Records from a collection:
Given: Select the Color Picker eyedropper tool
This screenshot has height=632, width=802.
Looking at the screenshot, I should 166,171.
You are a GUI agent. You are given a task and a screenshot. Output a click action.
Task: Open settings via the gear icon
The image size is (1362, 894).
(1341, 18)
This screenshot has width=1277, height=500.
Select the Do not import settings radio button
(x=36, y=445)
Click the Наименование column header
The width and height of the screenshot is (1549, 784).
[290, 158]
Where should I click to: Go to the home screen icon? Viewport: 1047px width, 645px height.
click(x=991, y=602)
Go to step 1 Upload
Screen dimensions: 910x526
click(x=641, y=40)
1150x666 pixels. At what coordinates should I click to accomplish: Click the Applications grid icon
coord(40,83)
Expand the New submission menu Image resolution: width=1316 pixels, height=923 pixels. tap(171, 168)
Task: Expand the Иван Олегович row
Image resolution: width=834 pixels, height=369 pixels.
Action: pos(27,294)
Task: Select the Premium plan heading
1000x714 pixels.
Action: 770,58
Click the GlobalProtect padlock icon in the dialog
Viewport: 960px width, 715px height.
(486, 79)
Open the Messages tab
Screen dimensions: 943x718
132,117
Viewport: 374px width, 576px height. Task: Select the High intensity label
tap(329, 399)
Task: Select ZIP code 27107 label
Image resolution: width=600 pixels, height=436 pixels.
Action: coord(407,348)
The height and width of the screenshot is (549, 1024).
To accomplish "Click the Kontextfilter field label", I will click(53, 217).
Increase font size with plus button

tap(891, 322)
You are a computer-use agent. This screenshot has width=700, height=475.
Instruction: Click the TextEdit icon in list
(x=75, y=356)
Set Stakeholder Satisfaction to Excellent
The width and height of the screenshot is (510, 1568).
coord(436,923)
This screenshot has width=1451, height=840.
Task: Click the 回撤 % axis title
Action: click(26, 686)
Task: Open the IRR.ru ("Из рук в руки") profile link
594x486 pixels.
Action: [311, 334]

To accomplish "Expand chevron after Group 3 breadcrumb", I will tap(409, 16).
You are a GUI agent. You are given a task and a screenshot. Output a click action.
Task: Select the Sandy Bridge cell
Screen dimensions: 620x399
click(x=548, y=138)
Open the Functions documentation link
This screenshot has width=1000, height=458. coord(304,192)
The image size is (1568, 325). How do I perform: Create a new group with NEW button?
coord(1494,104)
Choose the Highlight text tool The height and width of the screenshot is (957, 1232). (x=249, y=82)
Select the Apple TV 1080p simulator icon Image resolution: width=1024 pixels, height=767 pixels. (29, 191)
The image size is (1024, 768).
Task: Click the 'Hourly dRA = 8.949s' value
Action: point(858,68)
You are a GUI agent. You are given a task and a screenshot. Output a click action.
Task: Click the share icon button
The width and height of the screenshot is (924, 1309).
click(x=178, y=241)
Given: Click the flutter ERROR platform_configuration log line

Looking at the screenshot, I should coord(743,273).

* WORK ORDER *
Every line that contains "Expand" should be copied out of the data.

* ANSWER TO THIS EXERCISE *
Expand the New submission menu Image resolution: width=1316 pixels, height=923 pixels. tap(171, 168)
Task: Expand the Иван Олегович row
To accomplish "Expand chevron after Group 3 breadcrumb", I will tap(409, 16).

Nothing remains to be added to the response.